■ What is expected ■
Exactly as written, print each of the entries.
════
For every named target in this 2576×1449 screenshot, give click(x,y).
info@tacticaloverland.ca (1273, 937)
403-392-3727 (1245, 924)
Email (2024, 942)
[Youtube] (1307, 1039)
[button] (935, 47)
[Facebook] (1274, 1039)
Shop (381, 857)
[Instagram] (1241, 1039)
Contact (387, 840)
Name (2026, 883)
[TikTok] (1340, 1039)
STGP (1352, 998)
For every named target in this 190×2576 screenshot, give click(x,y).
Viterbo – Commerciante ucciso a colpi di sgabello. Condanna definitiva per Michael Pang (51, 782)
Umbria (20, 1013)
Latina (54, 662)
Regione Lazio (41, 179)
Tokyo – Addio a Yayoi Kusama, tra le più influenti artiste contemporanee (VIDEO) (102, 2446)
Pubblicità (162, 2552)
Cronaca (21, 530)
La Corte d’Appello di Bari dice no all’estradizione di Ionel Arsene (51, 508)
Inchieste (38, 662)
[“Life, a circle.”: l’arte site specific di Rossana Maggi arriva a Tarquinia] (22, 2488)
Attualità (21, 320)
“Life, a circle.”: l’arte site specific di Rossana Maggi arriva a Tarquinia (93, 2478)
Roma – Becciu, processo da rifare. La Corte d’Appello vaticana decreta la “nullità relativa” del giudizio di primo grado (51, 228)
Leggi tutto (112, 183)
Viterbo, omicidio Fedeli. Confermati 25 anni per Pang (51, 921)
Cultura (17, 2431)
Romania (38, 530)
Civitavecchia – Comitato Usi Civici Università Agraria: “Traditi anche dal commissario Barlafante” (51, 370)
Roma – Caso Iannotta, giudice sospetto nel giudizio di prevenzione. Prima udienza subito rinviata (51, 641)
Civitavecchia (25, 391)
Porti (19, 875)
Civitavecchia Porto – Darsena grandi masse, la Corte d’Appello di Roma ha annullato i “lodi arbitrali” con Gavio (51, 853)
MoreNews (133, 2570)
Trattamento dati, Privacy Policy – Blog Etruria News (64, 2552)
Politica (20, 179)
════
■ Reply ■
For every named target in this 2576×1449 screenshot, give click(x,y).
info@tacticaloverland.ca (1273, 937)
403-392-3727 (1245, 924)
Email (2024, 942)
[Youtube] (1307, 1039)
[button] (935, 47)
[Facebook] (1274, 1039)
Shop (381, 857)
[Instagram] (1241, 1039)
Contact (387, 840)
Name (2026, 883)
[TikTok] (1340, 1039)
STGP (1352, 998)
For every named target in this 190×2576 screenshot, give click(x,y).
Viterbo – Commerciante ucciso a colpi di sgabello. Condanna definitiva per Michael Pang (51, 782)
Umbria (20, 1013)
Latina (54, 662)
Regione Lazio (41, 179)
Tokyo – Addio a Yayoi Kusama, tra le più influenti artiste contemporanee (VIDEO) (102, 2446)
Pubblicità (162, 2552)
Cronaca (21, 530)
La Corte d’Appello di Bari dice no all’estradizione di Ionel Arsene (51, 508)
Inchieste (38, 662)
[“Life, a circle.”: l’arte site specific di Rossana Maggi arriva a Tarquinia] (22, 2488)
Attualità (21, 320)
“Life, a circle.”: l’arte site specific di Rossana Maggi arriva a Tarquinia (93, 2478)
Roma – Becciu, processo da rifare. La Corte d’Appello vaticana decreta la “nullità relativa” del giudizio di primo grado (51, 228)
Leggi tutto (112, 183)
Viterbo, omicidio Fedeli. Confermati 25 anni per Pang (51, 921)
Cultura (17, 2431)
Romania (38, 530)
Civitavecchia – Comitato Usi Civici Università Agraria: “Traditi anche dal commissario Barlafante” (51, 370)
Roma – Caso Iannotta, giudice sospetto nel giudizio di prevenzione. Prima udienza subito rinviata (51, 641)
Civitavecchia (25, 391)
Porti (19, 875)
Civitavecchia Porto – Darsena grandi masse, la Corte d’Appello di Roma ha annullato i “lodi arbitrali” con Gavio (51, 853)
MoreNews (133, 2570)
Trattamento dati, Privacy Policy – Blog Etruria News (64, 2552)
Politica (20, 179)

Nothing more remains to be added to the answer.